▶ What to produce
Every line of the material that includes the word "panel" is to be shown.

▶ Entries shown
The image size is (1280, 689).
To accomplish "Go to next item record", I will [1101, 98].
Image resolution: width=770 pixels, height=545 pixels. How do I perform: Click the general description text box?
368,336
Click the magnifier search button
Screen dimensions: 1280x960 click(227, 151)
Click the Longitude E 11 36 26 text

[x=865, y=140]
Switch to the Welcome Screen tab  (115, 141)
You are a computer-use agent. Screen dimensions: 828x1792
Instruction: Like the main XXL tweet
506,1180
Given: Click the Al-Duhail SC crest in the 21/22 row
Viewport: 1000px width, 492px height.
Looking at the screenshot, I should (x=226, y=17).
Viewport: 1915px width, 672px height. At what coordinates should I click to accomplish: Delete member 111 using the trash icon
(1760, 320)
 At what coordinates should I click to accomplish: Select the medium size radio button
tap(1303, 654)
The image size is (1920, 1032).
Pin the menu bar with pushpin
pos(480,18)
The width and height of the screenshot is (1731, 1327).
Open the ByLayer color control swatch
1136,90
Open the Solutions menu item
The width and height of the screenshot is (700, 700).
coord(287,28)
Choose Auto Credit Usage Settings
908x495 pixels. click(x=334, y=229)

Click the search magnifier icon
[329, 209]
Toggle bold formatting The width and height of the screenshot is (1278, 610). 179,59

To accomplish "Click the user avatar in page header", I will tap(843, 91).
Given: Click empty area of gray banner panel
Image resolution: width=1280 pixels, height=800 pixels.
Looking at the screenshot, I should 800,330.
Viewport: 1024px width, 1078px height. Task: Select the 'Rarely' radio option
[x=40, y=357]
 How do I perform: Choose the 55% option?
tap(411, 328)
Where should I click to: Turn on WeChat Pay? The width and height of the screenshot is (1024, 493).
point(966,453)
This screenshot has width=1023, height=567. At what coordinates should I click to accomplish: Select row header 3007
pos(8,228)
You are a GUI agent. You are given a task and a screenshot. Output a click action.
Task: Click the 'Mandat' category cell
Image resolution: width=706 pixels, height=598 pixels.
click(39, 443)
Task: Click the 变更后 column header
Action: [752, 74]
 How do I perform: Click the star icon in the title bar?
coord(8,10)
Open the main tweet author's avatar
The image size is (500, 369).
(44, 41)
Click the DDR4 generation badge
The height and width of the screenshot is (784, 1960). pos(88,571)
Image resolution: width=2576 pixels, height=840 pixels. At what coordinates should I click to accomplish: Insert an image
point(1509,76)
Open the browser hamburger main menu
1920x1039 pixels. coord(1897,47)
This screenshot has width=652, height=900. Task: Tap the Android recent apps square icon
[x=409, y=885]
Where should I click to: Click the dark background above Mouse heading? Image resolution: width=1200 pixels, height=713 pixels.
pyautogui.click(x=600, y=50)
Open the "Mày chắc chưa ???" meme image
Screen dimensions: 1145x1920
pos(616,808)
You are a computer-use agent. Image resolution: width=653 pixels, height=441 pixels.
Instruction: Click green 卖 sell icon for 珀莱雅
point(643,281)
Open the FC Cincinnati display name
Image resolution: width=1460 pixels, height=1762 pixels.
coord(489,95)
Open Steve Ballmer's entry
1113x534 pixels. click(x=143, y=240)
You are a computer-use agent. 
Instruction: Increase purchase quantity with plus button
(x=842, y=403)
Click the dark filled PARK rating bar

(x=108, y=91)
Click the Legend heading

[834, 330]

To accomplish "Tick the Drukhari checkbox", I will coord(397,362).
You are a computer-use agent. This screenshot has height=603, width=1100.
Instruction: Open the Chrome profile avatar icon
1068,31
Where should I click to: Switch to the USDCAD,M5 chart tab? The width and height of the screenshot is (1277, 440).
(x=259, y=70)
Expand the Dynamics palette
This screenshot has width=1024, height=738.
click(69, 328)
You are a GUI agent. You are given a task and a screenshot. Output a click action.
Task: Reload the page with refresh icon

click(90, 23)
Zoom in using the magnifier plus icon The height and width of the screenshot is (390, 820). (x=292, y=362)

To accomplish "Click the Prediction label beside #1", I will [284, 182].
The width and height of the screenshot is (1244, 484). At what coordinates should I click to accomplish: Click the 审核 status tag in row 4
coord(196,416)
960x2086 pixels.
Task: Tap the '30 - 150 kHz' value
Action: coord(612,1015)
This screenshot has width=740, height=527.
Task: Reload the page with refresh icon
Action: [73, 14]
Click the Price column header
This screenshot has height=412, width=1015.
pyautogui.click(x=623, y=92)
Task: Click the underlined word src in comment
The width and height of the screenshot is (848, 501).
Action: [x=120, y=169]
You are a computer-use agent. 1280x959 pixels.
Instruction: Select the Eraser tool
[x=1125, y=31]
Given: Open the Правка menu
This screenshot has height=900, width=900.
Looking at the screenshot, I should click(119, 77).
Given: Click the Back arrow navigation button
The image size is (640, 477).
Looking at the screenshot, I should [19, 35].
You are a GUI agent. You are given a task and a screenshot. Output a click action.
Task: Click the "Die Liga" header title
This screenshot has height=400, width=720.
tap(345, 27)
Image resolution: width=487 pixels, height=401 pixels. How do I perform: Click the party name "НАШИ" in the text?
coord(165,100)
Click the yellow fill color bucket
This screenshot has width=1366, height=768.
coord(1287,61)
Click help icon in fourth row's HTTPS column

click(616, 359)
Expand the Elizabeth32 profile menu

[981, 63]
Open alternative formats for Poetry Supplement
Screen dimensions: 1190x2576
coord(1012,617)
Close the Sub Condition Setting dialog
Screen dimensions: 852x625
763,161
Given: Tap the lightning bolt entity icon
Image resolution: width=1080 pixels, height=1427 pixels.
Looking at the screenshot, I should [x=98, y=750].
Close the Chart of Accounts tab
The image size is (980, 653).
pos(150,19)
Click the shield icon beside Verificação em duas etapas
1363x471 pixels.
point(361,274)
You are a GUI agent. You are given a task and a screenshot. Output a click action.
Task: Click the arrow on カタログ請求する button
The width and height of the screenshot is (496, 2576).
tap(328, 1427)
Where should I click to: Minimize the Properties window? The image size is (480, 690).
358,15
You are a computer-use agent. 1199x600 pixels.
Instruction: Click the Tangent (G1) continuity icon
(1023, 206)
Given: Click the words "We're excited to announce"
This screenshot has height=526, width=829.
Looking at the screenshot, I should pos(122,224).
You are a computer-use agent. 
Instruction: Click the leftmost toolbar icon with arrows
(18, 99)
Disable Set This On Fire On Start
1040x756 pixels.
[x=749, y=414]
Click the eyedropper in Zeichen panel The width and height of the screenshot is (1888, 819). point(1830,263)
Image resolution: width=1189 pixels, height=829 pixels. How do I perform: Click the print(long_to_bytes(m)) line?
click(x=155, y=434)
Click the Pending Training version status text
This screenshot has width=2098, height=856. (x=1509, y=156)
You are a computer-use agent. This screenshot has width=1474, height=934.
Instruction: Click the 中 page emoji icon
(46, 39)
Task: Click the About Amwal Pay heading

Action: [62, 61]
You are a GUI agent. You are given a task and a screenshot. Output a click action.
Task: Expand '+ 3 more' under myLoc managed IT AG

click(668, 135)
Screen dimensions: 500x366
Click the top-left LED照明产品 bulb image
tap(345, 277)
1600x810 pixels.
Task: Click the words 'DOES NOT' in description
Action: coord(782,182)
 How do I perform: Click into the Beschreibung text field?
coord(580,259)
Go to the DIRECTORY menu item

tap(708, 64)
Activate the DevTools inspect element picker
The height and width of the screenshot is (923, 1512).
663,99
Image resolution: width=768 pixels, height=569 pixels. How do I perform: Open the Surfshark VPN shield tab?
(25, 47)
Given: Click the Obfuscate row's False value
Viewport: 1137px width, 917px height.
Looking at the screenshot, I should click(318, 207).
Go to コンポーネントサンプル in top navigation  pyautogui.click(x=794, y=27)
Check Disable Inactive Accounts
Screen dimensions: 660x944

▶ Task response
Given: Click empty area of gray banner panel
Click the eyedropper in Zeichen panel The width and height of the screenshot is (1888, 819). point(1830,263)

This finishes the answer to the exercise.